» Goal of the exercise:
Pull out of the data below the stretch of lines bounded by the one containing "Task: Go back using the blue Back arrow" and the one containing "Given: Click the Beginner experience value", both bounds included, unchanged.

Collected data entries:
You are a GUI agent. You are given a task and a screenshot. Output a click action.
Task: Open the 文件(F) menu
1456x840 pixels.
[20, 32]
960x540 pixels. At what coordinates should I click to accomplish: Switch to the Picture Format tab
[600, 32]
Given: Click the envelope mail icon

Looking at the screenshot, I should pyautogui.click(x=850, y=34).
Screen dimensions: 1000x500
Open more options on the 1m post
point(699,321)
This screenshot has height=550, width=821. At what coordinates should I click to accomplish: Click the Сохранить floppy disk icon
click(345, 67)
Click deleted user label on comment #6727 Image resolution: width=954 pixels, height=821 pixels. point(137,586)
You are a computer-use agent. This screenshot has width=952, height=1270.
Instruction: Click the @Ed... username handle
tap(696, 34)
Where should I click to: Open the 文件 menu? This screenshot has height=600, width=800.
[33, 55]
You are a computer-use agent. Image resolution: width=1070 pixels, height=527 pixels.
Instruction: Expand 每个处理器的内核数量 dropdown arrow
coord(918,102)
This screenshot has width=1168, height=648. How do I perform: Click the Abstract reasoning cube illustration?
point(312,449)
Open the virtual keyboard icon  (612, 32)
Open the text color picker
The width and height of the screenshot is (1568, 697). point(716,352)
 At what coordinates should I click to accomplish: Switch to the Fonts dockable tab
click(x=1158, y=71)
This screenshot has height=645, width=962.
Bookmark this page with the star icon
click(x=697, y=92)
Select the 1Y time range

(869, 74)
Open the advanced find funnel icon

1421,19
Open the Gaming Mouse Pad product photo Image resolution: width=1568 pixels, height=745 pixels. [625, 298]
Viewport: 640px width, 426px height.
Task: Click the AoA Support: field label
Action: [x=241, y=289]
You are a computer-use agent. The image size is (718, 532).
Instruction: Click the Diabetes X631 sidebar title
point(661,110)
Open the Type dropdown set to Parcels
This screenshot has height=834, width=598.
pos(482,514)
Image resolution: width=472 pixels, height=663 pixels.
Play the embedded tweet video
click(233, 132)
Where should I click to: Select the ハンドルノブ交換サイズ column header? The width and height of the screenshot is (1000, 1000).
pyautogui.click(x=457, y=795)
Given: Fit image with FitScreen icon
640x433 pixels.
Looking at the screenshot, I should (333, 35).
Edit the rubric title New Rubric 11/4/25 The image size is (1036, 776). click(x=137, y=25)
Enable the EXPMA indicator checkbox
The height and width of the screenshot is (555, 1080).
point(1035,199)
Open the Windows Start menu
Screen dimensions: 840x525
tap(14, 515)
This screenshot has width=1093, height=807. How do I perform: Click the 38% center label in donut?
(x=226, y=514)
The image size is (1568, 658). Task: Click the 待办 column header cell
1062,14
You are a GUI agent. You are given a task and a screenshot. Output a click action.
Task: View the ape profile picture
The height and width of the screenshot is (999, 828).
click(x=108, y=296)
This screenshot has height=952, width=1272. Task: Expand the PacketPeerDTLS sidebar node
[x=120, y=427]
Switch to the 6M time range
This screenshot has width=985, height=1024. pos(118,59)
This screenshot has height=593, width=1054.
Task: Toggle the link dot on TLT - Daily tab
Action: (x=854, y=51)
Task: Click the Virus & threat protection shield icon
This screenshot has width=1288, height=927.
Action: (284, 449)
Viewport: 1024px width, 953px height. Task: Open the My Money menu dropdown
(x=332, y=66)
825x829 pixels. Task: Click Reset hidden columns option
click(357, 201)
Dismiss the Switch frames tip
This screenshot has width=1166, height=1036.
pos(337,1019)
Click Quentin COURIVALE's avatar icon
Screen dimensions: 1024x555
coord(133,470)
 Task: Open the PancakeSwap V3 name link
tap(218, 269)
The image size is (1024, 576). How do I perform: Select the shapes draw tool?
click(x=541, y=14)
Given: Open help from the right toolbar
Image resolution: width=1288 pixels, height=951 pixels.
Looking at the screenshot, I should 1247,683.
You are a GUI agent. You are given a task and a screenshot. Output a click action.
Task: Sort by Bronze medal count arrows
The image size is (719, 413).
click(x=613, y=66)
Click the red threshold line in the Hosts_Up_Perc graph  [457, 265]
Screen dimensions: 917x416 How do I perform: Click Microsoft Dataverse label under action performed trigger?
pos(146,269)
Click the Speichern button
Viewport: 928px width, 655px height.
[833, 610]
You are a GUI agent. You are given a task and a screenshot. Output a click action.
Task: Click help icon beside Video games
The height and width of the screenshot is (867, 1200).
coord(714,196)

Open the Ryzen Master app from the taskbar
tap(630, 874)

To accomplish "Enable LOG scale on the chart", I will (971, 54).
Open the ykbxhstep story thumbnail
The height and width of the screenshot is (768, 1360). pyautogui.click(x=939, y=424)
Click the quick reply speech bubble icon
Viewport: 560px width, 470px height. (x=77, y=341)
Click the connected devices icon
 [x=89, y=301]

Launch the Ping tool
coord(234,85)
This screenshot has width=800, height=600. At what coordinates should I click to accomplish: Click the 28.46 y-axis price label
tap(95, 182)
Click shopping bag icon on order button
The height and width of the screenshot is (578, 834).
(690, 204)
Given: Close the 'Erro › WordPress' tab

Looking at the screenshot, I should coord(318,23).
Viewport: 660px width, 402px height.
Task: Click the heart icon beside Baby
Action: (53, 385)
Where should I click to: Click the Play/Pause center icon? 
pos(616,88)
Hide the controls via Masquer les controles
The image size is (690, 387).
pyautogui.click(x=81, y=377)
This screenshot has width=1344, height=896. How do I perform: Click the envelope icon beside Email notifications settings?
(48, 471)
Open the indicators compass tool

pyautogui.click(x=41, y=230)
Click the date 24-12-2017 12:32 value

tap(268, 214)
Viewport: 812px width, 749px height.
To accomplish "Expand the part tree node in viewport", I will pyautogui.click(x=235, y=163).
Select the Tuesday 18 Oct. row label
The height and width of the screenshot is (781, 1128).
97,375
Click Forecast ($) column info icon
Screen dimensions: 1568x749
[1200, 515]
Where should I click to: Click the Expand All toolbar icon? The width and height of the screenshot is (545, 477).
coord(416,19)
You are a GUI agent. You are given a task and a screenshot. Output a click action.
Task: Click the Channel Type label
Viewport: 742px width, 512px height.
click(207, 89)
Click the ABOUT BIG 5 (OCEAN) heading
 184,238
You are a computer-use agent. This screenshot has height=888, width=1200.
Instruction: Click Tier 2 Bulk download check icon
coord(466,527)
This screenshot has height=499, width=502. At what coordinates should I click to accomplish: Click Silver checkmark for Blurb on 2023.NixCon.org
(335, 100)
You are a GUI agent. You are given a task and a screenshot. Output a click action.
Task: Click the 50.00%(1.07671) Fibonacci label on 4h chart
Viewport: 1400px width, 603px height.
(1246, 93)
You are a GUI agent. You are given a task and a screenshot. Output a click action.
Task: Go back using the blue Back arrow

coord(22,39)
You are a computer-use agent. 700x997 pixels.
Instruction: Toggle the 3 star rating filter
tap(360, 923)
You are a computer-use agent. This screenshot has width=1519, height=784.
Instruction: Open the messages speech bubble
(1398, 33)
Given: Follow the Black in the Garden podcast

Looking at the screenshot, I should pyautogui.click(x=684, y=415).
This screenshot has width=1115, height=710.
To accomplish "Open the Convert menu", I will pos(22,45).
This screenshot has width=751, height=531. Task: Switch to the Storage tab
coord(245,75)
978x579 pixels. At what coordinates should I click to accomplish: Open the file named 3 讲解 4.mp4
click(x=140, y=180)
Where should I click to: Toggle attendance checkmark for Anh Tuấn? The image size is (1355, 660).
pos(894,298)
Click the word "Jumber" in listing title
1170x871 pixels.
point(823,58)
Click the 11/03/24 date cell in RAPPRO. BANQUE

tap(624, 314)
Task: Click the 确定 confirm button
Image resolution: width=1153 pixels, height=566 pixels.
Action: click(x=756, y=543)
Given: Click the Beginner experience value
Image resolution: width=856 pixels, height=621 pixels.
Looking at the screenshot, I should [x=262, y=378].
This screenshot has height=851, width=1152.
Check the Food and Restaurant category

» Written solution:
Task: Go back using the blue Back arrow

coord(22,39)
You are a computer-use agent. 700x997 pixels.
Instruction: Toggle the 3 star rating filter
tap(360, 923)
You are a computer-use agent. This screenshot has width=1519, height=784.
Instruction: Open the messages speech bubble
(1398, 33)
Given: Follow the Black in the Garden podcast

Looking at the screenshot, I should pyautogui.click(x=684, y=415).
This screenshot has width=1115, height=710.
To accomplish "Open the Convert menu", I will pos(22,45).
This screenshot has width=751, height=531. Task: Switch to the Storage tab
coord(245,75)
978x579 pixels. At what coordinates should I click to accomplish: Open the file named 3 讲解 4.mp4
click(x=140, y=180)
Where should I click to: Toggle attendance checkmark for Anh Tuấn? The image size is (1355, 660).
pos(894,298)
Click the word "Jumber" in listing title
1170x871 pixels.
point(823,58)
Click the 11/03/24 date cell in RAPPRO. BANQUE

tap(624, 314)
Task: Click the 确定 confirm button
Image resolution: width=1153 pixels, height=566 pixels.
Action: click(x=756, y=543)
Given: Click the Beginner experience value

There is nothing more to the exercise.